__Material for this exercise__.
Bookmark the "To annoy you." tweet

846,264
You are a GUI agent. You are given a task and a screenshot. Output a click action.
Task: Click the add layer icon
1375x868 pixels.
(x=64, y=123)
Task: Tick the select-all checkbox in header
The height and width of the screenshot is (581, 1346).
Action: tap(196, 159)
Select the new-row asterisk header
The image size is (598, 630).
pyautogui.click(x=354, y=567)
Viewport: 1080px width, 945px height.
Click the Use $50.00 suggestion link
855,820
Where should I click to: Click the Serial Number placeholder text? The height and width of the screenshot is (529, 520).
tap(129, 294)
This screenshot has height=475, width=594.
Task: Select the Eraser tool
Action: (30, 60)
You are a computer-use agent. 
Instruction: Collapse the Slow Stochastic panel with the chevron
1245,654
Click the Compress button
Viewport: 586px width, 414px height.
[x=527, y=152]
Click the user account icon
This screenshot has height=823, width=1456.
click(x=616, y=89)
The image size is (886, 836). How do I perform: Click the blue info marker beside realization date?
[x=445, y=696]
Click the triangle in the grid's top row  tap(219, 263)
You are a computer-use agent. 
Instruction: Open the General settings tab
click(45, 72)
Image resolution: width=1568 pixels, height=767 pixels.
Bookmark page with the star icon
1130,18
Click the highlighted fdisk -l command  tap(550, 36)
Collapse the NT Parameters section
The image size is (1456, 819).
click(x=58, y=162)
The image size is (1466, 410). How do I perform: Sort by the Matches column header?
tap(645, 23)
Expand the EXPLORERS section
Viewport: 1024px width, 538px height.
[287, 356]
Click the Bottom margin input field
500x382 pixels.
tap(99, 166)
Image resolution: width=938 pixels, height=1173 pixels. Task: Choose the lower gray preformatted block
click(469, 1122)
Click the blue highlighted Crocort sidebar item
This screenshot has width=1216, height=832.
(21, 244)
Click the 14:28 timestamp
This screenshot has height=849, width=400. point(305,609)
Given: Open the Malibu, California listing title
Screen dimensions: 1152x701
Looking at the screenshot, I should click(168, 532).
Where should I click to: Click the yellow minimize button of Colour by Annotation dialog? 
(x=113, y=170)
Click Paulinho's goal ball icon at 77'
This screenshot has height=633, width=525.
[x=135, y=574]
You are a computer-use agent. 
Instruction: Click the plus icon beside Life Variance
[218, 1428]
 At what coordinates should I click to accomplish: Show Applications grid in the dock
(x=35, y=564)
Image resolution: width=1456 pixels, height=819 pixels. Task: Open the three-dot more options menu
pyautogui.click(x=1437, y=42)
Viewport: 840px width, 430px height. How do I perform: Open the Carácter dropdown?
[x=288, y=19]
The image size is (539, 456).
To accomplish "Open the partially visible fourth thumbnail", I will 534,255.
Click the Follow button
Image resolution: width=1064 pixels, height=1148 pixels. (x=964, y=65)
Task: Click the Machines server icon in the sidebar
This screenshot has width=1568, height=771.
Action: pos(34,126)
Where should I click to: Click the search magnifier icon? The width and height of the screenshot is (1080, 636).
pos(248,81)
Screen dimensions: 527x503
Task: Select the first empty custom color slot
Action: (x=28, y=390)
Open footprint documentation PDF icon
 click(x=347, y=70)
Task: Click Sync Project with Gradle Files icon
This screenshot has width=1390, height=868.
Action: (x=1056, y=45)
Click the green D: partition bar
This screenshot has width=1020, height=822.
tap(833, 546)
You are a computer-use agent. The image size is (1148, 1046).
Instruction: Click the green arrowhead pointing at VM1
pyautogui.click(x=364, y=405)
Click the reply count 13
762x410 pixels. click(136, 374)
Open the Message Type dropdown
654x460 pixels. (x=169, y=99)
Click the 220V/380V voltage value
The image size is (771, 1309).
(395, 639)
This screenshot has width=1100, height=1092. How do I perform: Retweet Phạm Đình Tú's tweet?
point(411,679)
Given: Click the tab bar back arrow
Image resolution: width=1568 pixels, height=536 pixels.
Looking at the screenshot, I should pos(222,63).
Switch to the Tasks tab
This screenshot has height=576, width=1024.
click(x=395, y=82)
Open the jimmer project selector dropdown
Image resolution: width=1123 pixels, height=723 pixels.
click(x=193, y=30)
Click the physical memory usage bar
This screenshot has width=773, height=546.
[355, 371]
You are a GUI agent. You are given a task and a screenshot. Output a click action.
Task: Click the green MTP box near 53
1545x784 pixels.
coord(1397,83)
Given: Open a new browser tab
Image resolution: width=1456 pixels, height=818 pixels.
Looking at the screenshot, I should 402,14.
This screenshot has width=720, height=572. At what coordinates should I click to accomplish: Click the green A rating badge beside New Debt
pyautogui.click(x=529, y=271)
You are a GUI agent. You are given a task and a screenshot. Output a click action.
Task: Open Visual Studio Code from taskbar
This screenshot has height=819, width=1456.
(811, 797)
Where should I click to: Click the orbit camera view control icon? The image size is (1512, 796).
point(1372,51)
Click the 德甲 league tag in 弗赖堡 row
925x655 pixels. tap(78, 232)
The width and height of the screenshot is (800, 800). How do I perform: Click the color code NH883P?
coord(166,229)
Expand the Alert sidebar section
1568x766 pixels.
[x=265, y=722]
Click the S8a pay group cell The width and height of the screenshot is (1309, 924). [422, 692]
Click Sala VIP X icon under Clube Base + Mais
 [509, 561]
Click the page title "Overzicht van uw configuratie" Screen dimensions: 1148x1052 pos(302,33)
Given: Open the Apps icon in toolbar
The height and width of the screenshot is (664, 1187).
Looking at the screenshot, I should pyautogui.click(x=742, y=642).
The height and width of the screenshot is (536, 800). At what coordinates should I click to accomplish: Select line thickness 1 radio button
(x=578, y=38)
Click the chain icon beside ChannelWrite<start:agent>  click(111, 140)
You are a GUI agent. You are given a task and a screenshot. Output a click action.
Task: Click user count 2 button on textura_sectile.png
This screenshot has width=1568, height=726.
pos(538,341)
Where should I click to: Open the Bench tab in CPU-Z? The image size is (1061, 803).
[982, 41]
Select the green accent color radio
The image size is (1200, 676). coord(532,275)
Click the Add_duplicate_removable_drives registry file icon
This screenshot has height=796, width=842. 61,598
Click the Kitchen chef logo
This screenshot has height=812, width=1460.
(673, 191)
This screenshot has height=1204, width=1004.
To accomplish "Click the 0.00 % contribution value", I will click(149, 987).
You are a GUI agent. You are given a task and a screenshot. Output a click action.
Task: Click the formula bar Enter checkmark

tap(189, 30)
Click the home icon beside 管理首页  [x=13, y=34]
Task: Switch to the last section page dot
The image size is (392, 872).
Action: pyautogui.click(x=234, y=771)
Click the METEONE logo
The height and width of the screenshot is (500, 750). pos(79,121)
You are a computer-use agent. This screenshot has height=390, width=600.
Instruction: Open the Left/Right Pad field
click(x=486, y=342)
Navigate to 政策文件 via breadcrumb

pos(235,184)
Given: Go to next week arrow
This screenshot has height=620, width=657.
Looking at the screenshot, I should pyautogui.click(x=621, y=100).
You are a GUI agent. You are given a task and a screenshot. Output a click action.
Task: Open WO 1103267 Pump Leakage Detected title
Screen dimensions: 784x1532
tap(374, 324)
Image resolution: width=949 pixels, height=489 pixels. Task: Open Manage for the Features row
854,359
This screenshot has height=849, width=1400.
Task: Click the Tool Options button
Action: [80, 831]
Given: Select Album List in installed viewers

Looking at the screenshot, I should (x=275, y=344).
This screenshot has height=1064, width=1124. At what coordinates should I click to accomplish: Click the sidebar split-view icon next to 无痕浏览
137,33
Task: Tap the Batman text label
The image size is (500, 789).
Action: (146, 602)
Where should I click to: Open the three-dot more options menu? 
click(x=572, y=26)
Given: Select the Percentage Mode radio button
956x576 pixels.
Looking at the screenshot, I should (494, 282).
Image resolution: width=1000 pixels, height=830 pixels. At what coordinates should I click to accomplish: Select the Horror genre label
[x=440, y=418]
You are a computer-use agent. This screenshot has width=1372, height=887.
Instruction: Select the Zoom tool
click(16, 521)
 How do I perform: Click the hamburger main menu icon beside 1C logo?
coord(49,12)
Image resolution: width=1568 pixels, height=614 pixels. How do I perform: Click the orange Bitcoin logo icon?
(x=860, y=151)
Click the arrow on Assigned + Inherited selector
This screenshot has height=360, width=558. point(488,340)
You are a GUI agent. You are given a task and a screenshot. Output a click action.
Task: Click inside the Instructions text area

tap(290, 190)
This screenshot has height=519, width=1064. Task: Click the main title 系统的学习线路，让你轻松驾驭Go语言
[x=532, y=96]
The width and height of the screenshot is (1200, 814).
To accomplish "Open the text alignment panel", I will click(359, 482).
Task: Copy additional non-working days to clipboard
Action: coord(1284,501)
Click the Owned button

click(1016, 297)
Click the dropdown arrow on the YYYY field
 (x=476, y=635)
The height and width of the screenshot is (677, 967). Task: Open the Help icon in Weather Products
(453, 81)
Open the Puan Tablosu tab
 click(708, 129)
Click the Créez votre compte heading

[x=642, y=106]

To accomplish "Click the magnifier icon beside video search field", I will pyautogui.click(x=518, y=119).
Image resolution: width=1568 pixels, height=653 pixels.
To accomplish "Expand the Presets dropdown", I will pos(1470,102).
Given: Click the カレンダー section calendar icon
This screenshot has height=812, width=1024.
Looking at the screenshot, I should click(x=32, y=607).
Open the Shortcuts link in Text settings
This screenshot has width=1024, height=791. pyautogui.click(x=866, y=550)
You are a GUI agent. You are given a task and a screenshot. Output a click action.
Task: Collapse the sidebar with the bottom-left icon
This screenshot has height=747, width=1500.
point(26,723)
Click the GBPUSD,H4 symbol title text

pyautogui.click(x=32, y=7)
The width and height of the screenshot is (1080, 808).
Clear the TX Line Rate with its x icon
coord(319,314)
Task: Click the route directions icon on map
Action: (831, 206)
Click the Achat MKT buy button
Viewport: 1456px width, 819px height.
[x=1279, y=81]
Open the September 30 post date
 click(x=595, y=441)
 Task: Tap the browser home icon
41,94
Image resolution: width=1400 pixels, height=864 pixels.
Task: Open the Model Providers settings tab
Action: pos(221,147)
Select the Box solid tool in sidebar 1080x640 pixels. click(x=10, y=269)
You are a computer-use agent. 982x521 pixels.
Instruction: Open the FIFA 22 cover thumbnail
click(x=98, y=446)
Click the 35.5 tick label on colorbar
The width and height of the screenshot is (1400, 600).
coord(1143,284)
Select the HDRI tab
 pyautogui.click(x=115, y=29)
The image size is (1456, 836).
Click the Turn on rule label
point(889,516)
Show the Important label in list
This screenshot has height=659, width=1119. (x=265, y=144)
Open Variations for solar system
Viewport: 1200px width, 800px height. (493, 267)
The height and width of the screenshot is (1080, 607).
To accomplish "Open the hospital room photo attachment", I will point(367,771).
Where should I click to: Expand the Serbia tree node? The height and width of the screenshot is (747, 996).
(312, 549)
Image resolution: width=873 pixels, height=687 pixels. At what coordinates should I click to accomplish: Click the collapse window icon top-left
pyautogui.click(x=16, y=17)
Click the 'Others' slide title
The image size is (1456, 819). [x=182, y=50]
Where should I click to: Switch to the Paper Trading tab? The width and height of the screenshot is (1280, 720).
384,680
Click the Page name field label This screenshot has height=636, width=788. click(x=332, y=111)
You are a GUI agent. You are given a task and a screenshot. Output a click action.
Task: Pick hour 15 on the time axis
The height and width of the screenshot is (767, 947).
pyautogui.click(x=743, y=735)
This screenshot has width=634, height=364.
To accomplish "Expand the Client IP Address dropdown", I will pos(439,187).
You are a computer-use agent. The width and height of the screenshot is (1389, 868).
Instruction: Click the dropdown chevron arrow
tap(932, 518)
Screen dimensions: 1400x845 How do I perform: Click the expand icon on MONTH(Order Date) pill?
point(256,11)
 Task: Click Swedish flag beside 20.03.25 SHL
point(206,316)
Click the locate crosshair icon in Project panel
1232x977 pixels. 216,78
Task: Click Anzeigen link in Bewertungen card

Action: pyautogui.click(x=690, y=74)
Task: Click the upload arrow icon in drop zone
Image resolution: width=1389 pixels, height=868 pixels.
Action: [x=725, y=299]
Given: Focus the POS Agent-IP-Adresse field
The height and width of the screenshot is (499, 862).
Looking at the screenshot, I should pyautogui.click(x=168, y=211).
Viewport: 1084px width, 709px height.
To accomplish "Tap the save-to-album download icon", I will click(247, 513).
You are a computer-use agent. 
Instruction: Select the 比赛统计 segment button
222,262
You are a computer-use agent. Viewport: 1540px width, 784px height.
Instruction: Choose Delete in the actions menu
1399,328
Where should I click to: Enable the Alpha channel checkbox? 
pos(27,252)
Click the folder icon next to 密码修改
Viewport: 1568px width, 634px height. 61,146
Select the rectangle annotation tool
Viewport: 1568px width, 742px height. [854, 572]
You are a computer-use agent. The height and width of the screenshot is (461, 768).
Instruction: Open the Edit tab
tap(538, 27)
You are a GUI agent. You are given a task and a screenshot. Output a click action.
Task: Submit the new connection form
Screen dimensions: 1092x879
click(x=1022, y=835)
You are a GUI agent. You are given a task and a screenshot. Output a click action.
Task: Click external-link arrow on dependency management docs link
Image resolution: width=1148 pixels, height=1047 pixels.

__Problem description__. Starting at the line containing "Click the Follow button" and ending at the line containing "pyautogui.click(x=529, y=271)", substitute "frame size" for every occurrence of "image size". Reproduce only those lines of the records, with everything else left unchanged.

__Written response__.
Click the Follow button
Image resolution: width=1064 pixels, height=1148 pixels. (x=964, y=65)
Task: Click the Machines server icon in the sidebar
This screenshot has width=1568, height=771.
Action: pos(34,126)
Where should I click to: Click the search magnifier icon? The width and height of the screenshot is (1080, 636).
pos(248,81)
Screen dimensions: 527x503
Task: Select the first empty custom color slot
Action: (x=28, y=390)
Open footprint documentation PDF icon
 click(x=347, y=70)
Task: Click Sync Project with Gradle Files icon
This screenshot has width=1390, height=868.
Action: (x=1056, y=45)
Click the green D: partition bar
This screenshot has width=1020, height=822.
tap(833, 546)
You are a computer-use agent. The frame size is (1148, 1046).
Instruction: Click the green arrowhead pointing at VM1
pyautogui.click(x=364, y=405)
Click the reply count 13
762x410 pixels. click(136, 374)
Open the Message Type dropdown
654x460 pixels. (x=169, y=99)
Click the 220V/380V voltage value
The frame size is (771, 1309).
(395, 639)
This screenshot has width=1100, height=1092. How do I perform: Retweet Phạm Đình Tú's tweet?
point(411,679)
Given: Click the tab bar back arrow
Image resolution: width=1568 pixels, height=536 pixels.
Looking at the screenshot, I should pos(222,63).
Switch to the Tasks tab
This screenshot has height=576, width=1024.
click(x=395, y=82)
Open the jimmer project selector dropdown
Image resolution: width=1123 pixels, height=723 pixels.
click(x=193, y=30)
Click the physical memory usage bar
This screenshot has width=773, height=546.
[355, 371]
You are a GUI agent. You are given a task and a screenshot. Output a click action.
Task: Click the green MTP box near 53
1545x784 pixels.
coord(1397,83)
Given: Open a new browser tab
Image resolution: width=1456 pixels, height=818 pixels.
Looking at the screenshot, I should 402,14.
This screenshot has width=720, height=572. At what coordinates should I click to accomplish: Click the green A rating badge beside New Debt
pyautogui.click(x=529, y=271)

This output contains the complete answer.